◆ **Problem details**
What is needed is an exact repeat of the lines from the one holding "This screenshot has width=370, height=199." through the final line of the data, with no pictures.

###

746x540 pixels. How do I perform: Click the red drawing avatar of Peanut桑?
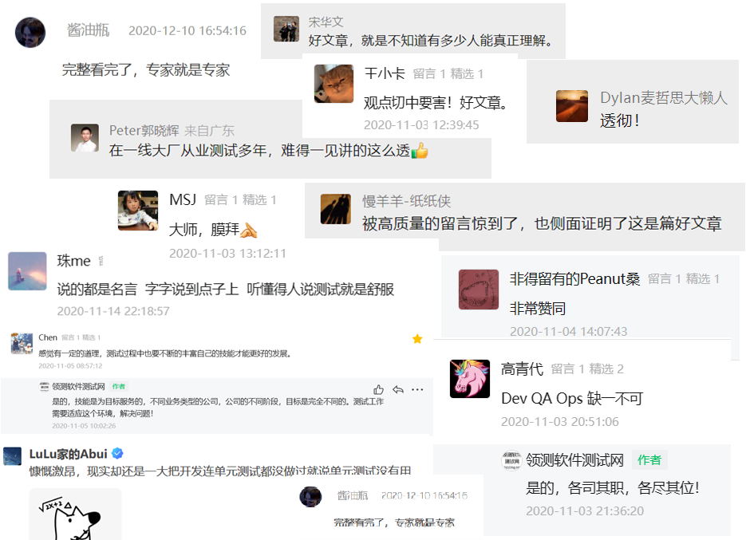(x=479, y=290)
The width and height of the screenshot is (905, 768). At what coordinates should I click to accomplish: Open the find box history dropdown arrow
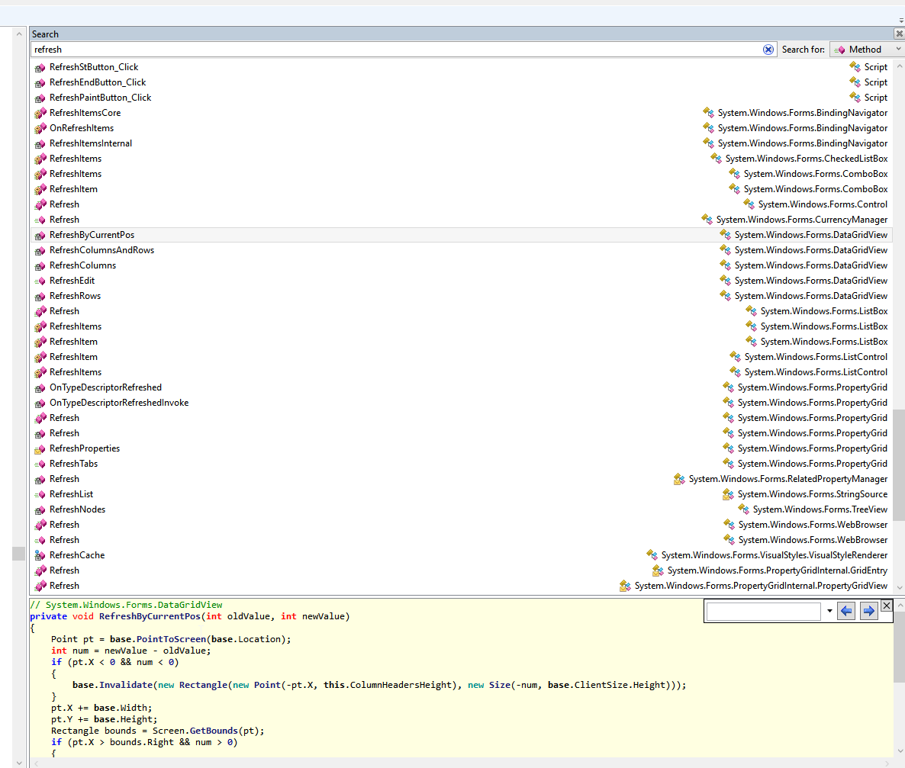[x=829, y=612]
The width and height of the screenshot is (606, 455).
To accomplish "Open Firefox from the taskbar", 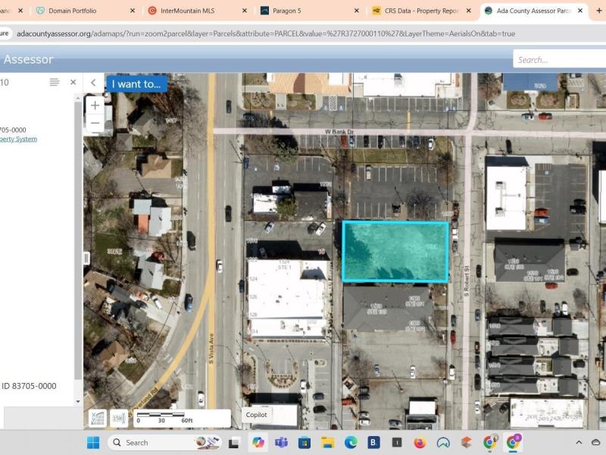I will pos(420,442).
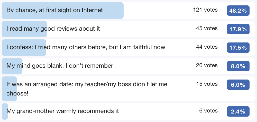Click the "20 votes" count
This screenshot has height=122, width=257.
207,65
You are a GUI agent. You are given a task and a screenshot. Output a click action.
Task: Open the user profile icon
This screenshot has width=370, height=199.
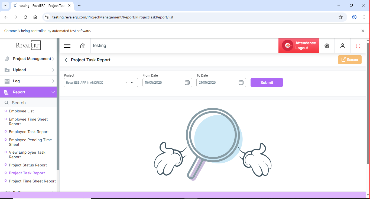(343, 46)
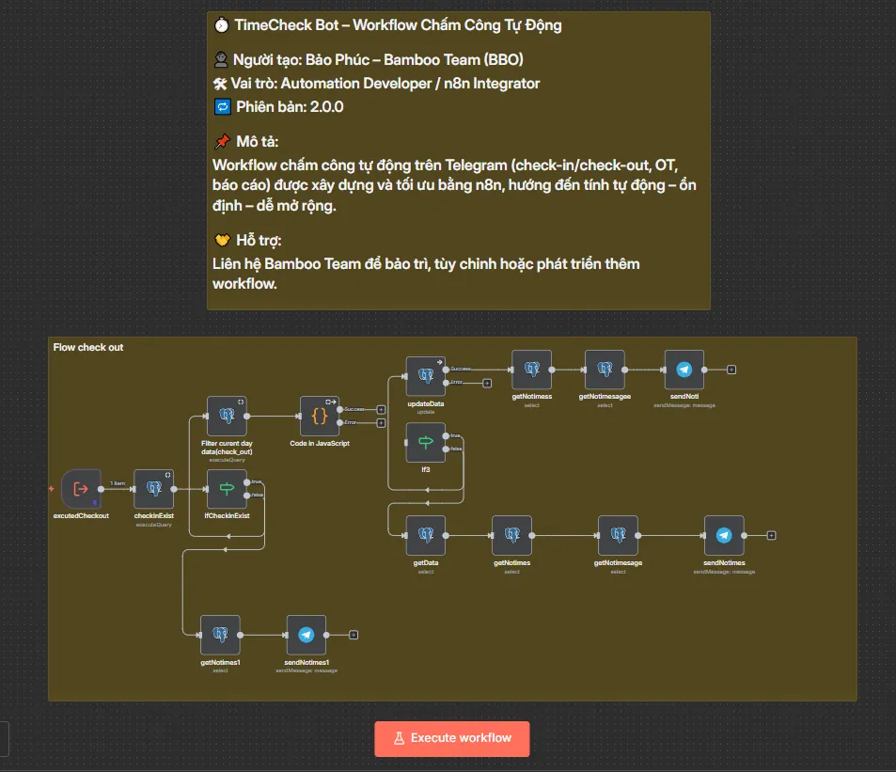Open the getData Postgres node
This screenshot has height=772, width=896.
[x=425, y=535]
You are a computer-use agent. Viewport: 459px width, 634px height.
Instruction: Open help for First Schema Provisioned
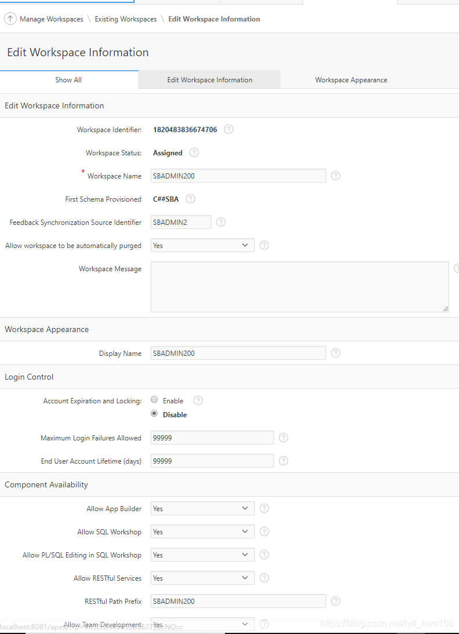click(190, 199)
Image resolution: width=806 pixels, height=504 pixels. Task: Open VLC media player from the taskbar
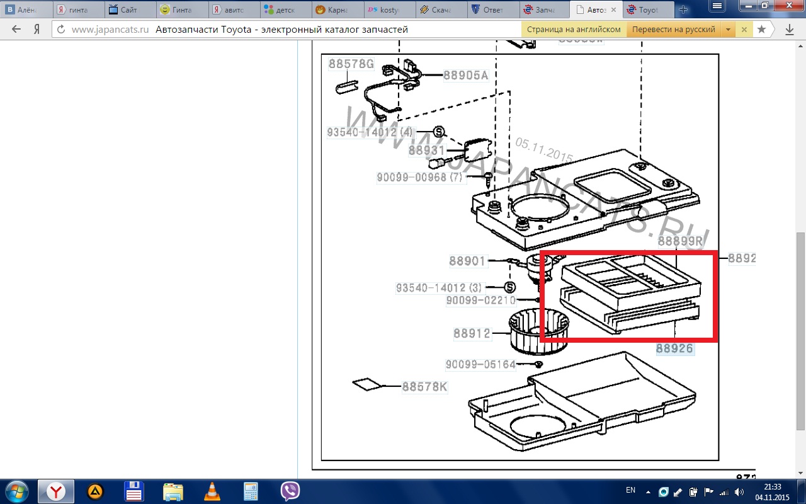click(212, 491)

###

◆ **Answer**
This screenshot has width=370, height=199.
(343, 46)
Open the getData Postgres node
This screenshot has height=772, width=896.
[x=425, y=535]
You are a computer-use agent. Viewport: 459px width, 634px height.
Instruction: Open help for First Schema Provisioned
click(190, 199)
Image resolution: width=806 pixels, height=504 pixels. Task: Open VLC media player from the taskbar
click(212, 491)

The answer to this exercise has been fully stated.